## [PROBLEM DETAILS]
From the line containing "The width and" through the end of the entries, please repeat every line exactly and nothing more; the pictures do not belong in the copy.

## [DATA FOR PROCESSING]
BEGIN

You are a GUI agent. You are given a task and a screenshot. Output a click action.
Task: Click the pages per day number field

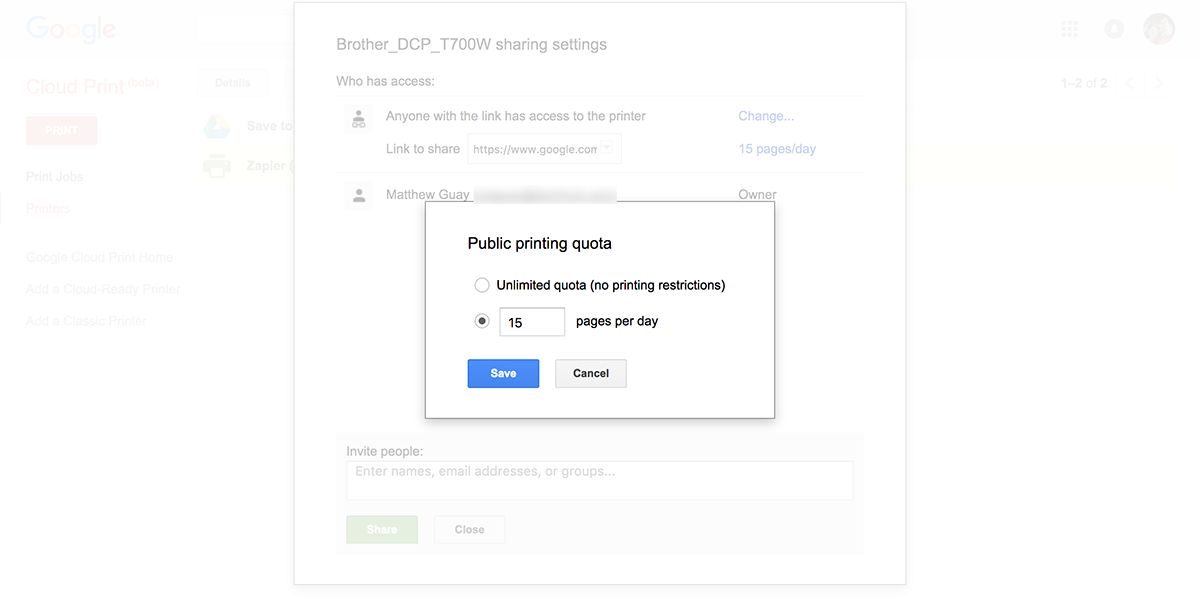[x=532, y=322]
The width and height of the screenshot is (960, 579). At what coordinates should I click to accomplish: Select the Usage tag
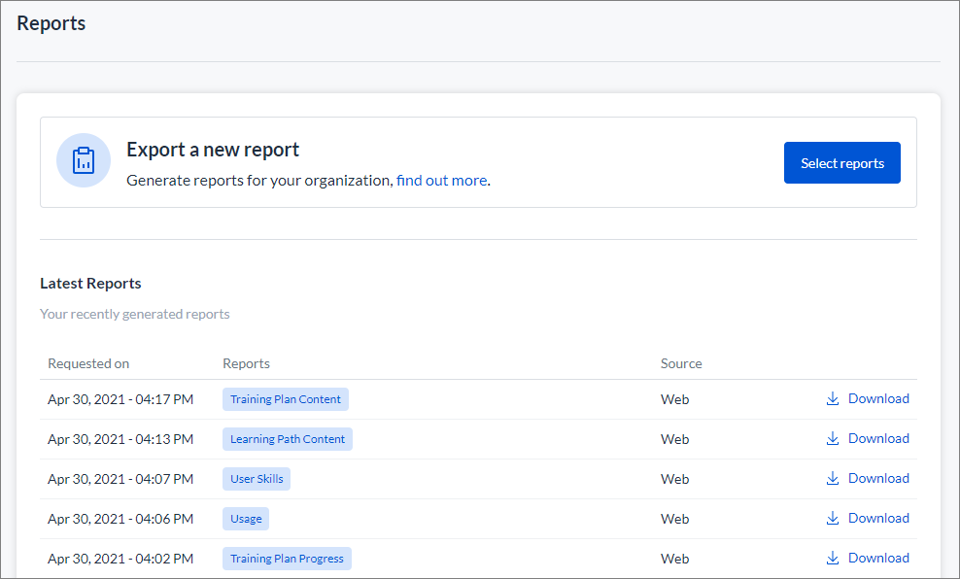tap(246, 518)
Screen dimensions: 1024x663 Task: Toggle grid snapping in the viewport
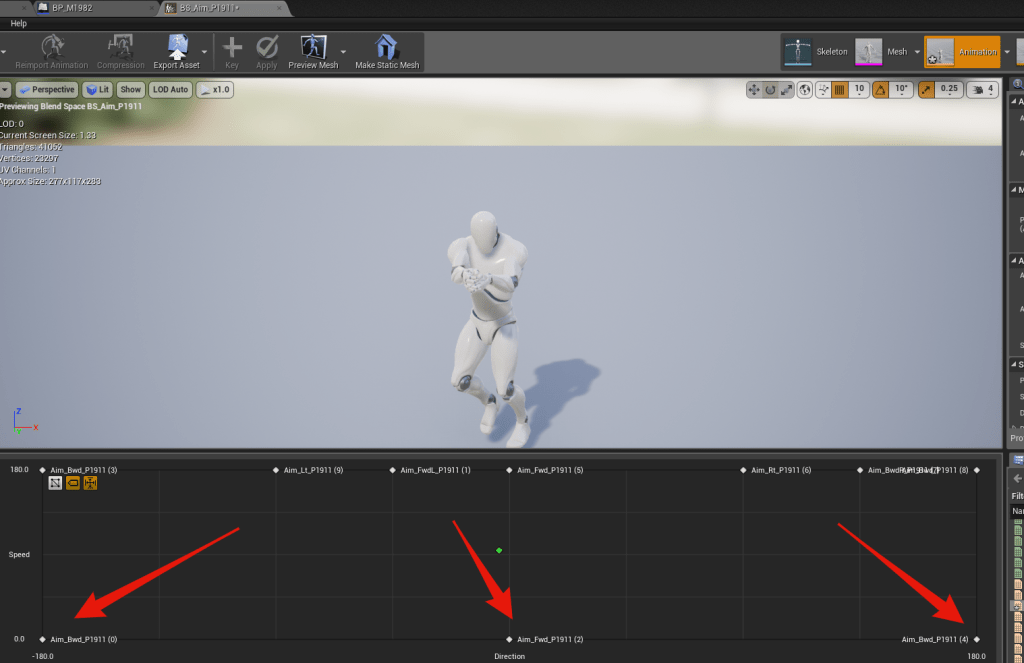tap(839, 89)
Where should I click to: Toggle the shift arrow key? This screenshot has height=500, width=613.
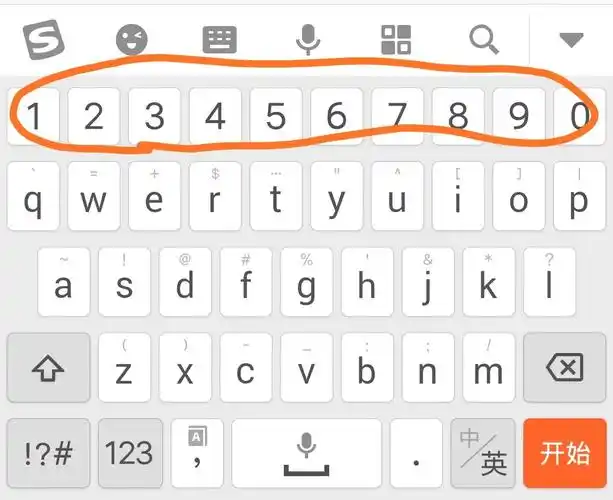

END

## [SOLUTION]
The width and height of the screenshot is (960, 579). At what coordinates should I click to accomplish: Select the Usage tag
tap(246, 518)
Screen dimensions: 1024x663 Task: Toggle grid snapping in the viewport
tap(839, 89)
Where should I click to: Toggle the shift arrow key? This screenshot has height=500, width=613.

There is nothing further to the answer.